__Prompt__.
Answer each question using the mod_perl thread below.
(a) Where is all the uploaded and downloaded data stored in chunks?
(b) How long can the script that sends a line at a time take to generate all its output?
(c) Which version of mod_perl was Perrin Harkins using when he relied on sendfile()?
--- Start of Extract to read ---
You can effectively stream a file byte by byte - you just need to print a chunk at a time and mod_perl and apache will handle it appropriately... I do this all the time to handle large data downloads (the systems I manage are backed by peta bytes of data)...

The art is often not in the output - but in the way you get and process data before sending it - I have code that will upload/download arbitrary large files (using HTML5's file objects) without using excessive amounts of memory... (all data is stored in chunks in a MySQL database)

Streaming has other advantages with large data - if you wait till you generate all the data then you will find that you often get a time out - I have a script which can take up to 2 hours to generate all the output - but it never times out as it is sending a line of data at a time.... and do data is sent every 5-10 seconds... and the memory footprint is trivial - as only data for one line of output is in memory at a time..


On 28/03/2015 16:25, John Dunlap wrote:
sendfile sounds like its exactly what I'm looking for. I see it in the API documentation for Apache2::RequestIO but how do I get a reference to it from the reference to Apache2::RequestRec which is passed to my handler?

On Sat, Mar 28, 2015 at 9:54 AM, Perrin Harkins <phark...@gmail.com <mailto:phark...@gmail.com>> wrote:

    Yeah, sendfile() is how I've done this in the past, although I was
    using mod_perl 1.x for it.

    On Sat, Mar 28, 2015 at 5:55 AM, André Warnier <a...@ice-sa.com
    <mailto:a...@ice-sa.com>> wrote:

        Randolf Richardson wrote:

                I know that it's possible(and arguably best practice)
--- End of Extract to read ---
--- Start of Dataset content ---
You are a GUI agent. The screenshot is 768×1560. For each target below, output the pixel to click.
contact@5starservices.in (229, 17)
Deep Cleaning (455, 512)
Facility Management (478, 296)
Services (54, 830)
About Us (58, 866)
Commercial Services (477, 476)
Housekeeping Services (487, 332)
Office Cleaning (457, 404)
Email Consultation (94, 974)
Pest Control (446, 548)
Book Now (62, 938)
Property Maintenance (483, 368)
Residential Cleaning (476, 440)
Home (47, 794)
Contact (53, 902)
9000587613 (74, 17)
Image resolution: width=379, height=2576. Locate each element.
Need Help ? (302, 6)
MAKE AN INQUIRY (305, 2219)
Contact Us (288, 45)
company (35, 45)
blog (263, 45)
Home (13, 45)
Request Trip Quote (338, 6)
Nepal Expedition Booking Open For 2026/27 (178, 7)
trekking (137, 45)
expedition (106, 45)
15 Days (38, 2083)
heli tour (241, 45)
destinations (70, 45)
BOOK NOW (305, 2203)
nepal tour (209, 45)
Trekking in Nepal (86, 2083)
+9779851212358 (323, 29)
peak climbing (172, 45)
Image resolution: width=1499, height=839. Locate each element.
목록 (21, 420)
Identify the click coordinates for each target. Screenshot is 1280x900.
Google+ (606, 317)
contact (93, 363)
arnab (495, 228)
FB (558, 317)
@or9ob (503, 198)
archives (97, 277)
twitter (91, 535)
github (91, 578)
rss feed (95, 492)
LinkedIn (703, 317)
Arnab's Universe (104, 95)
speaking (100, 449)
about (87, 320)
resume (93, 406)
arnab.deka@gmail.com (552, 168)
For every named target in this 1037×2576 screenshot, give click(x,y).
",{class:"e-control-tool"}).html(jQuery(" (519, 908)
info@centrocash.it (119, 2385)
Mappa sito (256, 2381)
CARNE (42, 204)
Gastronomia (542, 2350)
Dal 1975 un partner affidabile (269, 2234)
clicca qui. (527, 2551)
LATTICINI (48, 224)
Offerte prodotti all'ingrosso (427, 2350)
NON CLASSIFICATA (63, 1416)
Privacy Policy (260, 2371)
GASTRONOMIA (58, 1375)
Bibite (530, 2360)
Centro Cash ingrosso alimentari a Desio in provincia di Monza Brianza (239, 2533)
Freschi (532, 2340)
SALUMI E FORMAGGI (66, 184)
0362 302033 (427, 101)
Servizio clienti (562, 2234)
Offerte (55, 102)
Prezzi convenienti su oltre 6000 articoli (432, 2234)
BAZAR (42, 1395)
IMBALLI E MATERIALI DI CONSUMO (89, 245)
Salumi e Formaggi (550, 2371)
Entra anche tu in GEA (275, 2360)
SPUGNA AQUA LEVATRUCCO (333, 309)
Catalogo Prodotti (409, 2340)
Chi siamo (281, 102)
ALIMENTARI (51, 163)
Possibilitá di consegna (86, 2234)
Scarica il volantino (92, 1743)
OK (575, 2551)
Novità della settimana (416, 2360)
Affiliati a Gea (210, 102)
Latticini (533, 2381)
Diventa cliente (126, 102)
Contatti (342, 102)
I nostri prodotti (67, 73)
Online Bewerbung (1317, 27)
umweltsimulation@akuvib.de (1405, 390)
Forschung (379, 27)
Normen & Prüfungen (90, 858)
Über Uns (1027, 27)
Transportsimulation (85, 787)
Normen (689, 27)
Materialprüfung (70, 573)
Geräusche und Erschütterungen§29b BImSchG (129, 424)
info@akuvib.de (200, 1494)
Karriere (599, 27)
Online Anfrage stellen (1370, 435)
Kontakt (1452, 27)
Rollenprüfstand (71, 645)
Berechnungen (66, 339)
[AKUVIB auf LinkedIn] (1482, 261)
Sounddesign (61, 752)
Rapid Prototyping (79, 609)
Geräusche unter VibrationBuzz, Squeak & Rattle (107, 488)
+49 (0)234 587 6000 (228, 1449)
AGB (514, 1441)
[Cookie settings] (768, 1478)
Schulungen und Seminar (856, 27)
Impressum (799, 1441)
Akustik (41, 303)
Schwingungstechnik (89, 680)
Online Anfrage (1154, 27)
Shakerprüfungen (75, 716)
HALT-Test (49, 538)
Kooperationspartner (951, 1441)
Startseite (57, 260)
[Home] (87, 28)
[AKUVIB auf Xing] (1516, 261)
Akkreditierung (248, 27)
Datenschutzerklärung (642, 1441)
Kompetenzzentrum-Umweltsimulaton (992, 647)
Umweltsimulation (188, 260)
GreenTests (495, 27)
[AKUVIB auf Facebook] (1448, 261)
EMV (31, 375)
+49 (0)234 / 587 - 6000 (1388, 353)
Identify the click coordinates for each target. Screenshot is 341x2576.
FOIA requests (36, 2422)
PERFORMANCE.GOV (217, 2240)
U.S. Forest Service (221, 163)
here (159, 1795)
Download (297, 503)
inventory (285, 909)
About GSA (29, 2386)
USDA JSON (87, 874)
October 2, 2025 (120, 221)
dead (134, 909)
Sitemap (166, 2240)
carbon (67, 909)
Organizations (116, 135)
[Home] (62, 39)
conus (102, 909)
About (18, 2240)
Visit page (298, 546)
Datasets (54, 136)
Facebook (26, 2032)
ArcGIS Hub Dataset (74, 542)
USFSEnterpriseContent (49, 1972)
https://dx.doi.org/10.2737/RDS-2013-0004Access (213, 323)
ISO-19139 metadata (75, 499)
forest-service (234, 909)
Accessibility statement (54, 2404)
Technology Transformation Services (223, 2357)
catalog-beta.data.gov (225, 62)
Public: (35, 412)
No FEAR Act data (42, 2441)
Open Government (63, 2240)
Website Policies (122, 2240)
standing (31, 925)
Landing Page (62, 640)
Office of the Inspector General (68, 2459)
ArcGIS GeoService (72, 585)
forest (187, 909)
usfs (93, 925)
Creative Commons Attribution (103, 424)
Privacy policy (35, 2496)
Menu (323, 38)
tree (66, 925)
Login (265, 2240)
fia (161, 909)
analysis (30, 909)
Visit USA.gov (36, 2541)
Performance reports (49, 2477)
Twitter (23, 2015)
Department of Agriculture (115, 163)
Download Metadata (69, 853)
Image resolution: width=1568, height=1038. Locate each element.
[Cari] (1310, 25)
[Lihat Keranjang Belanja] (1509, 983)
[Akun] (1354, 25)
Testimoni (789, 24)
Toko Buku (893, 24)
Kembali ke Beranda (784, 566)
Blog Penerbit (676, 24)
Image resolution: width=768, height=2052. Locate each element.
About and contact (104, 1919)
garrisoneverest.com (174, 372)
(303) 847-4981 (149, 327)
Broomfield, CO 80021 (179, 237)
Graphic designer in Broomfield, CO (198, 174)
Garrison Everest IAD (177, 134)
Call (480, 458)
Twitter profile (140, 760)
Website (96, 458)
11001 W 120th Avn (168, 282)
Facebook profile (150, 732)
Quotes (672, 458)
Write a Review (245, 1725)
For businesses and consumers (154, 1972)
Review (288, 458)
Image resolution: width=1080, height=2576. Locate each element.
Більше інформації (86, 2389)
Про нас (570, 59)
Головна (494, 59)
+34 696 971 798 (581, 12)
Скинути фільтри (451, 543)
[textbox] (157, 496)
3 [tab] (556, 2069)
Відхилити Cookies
--- End of Dataset content ---
__Reply to the exercise__.
(a) In a MySQL database.
(b) Up to 2 hours.
(c) mod_perl 1.x.